Top of Data for this exercise
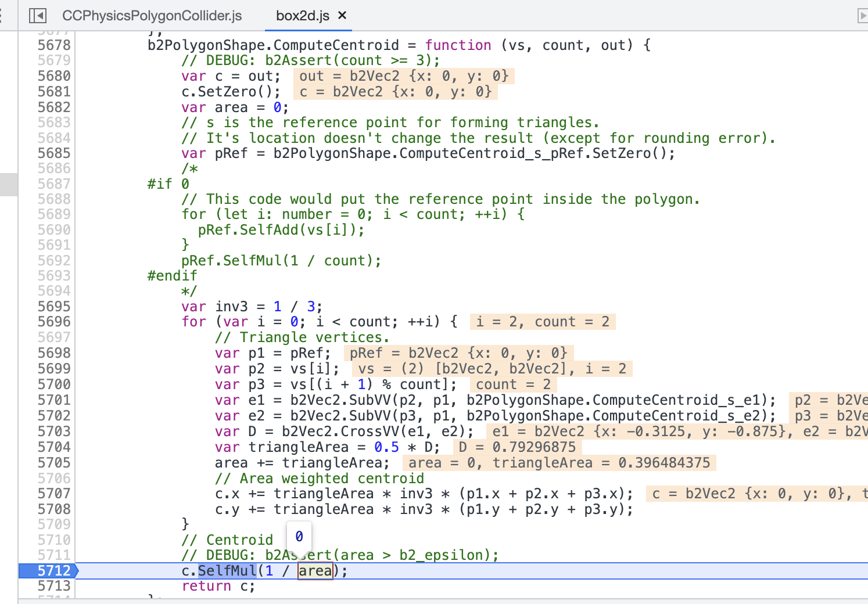868x604 pixels.
Task: Click line number 5713 in gutter
Action: [x=54, y=586]
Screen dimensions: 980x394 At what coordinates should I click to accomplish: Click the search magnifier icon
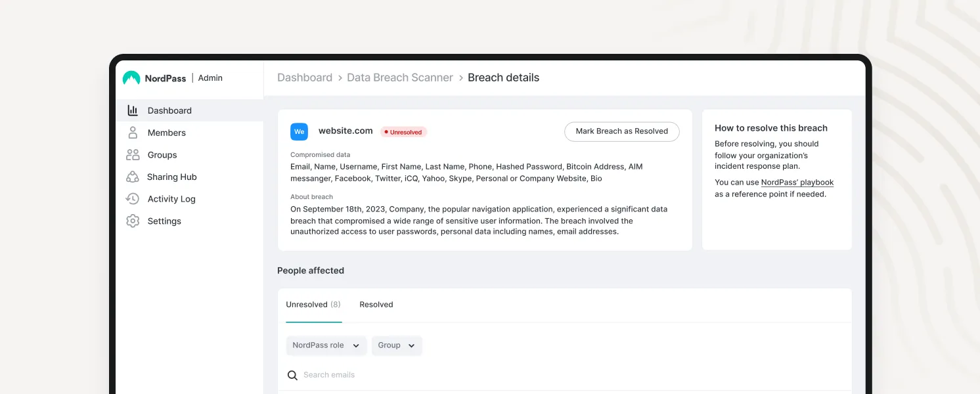[293, 376]
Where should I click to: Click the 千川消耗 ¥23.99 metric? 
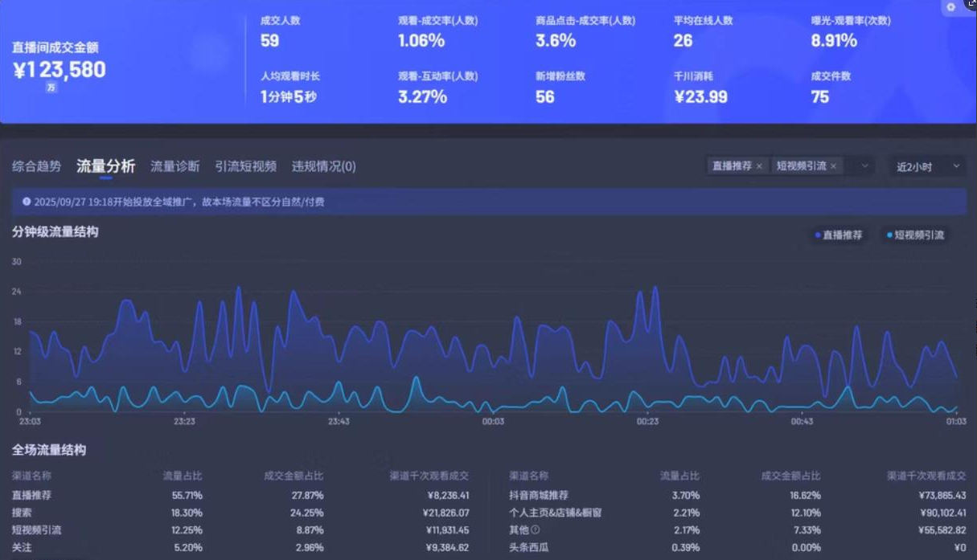click(700, 97)
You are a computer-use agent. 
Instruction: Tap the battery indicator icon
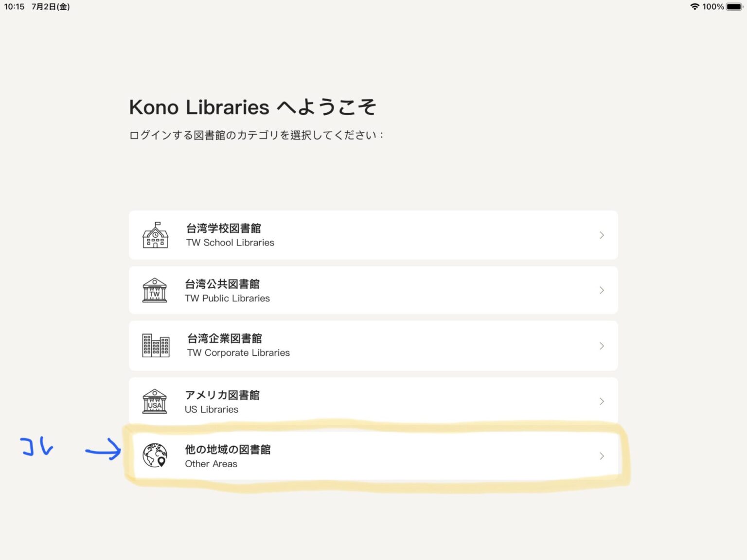[733, 7]
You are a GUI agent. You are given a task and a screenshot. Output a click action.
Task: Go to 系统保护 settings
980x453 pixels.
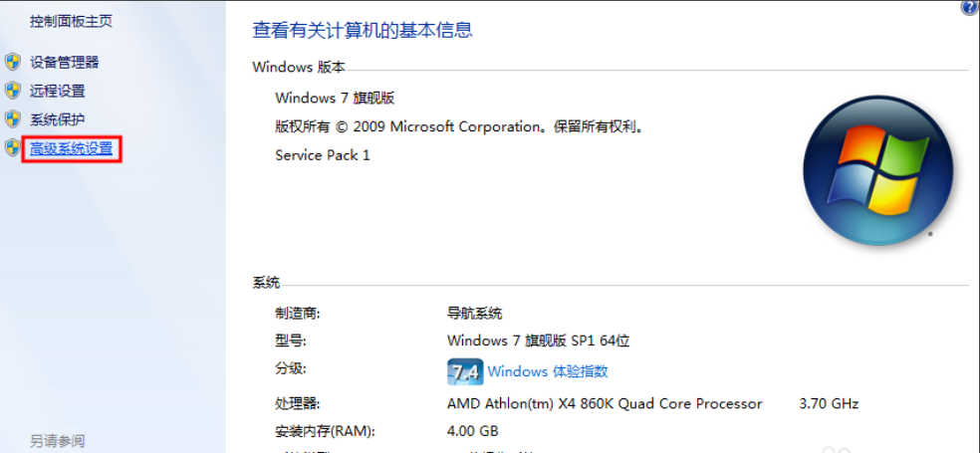pyautogui.click(x=58, y=119)
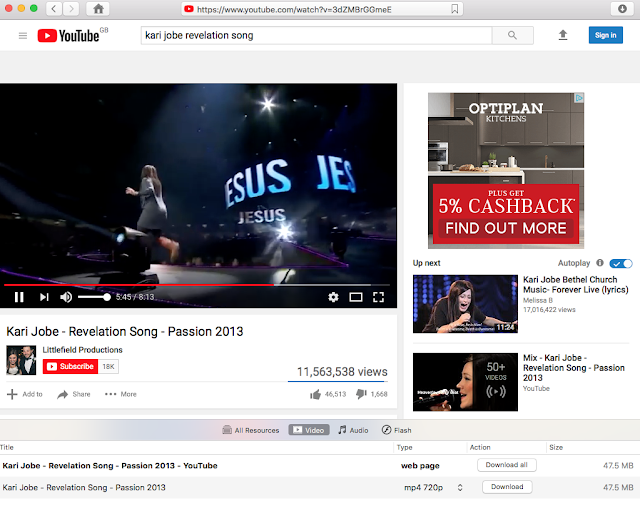Pause the video playback
Screen dimensions: 640x506
[19, 297]
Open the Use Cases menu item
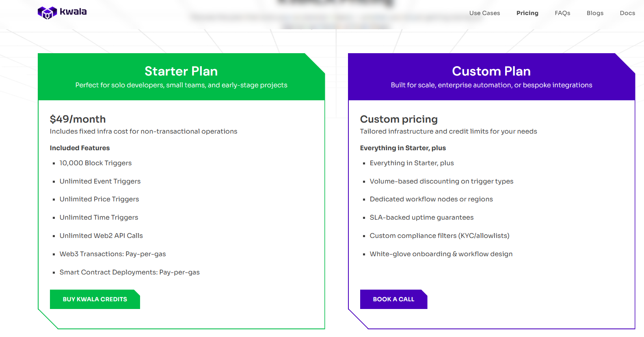 click(x=484, y=13)
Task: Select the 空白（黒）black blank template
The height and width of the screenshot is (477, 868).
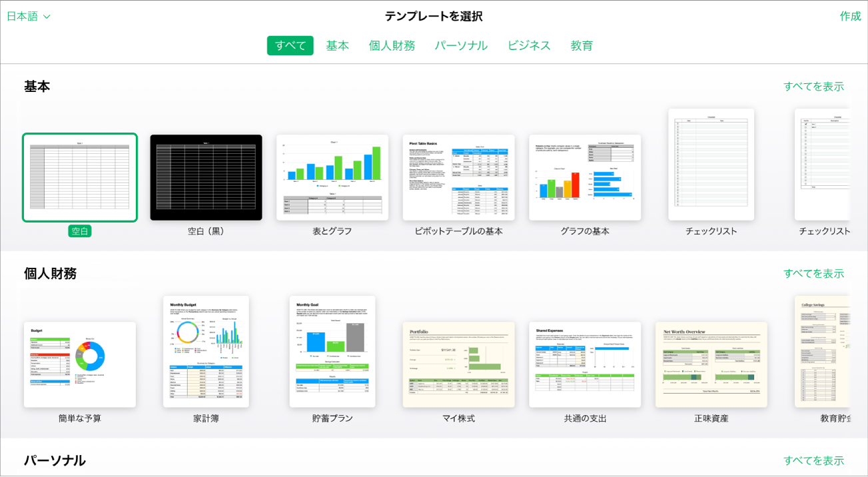Action: (206, 177)
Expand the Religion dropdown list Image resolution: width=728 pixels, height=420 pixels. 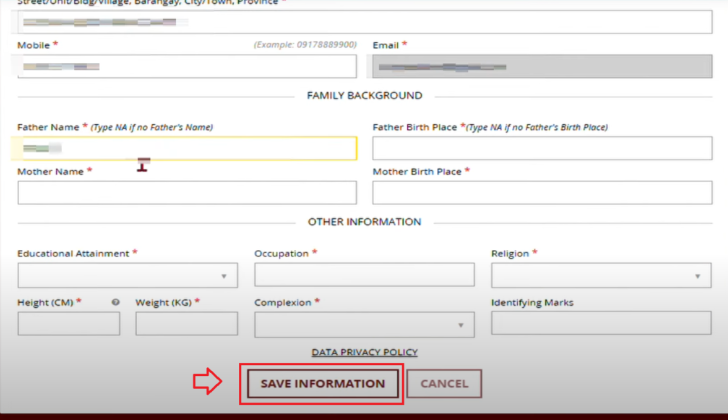pyautogui.click(x=600, y=275)
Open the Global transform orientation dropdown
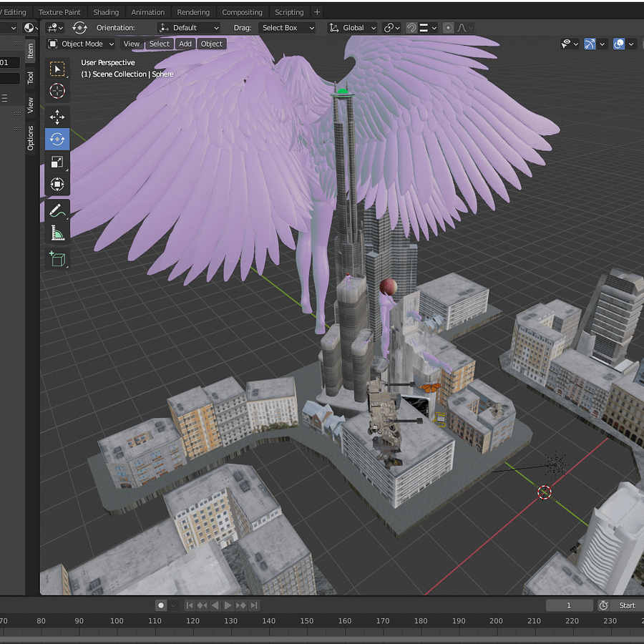This screenshot has height=644, width=644. [353, 27]
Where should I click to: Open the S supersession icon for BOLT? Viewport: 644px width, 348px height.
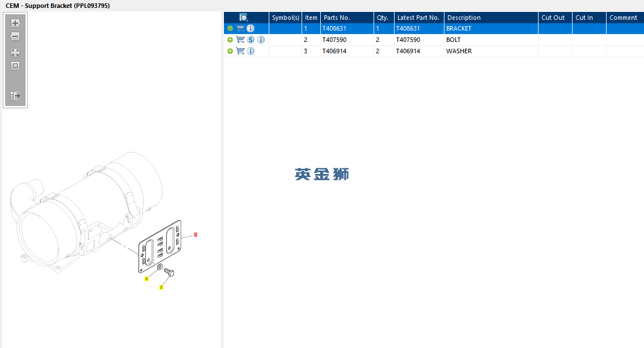coord(251,40)
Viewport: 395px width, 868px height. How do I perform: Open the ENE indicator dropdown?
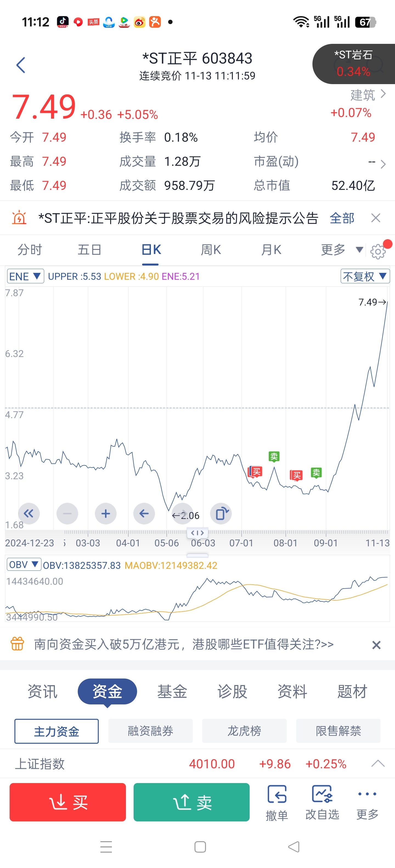tap(25, 276)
Bottom of Data for this exercise
- _Exercise objective_: From the listing above, please give again the lines that begin with the line holding "Where should I click to: Click" and go on through the line holding "You are a GUI", exactly, both ends included, minus any picture.

- _Reply to the exercise_:
Where should I click to: Click the 千川消耗 ¥23.99 metric? 
click(700, 97)
You are a computer-use agent. 
Instruction: Tap the battery indicator icon
[733, 7]
You are a GUI agent. You are given a task and a screenshot. Output a click action.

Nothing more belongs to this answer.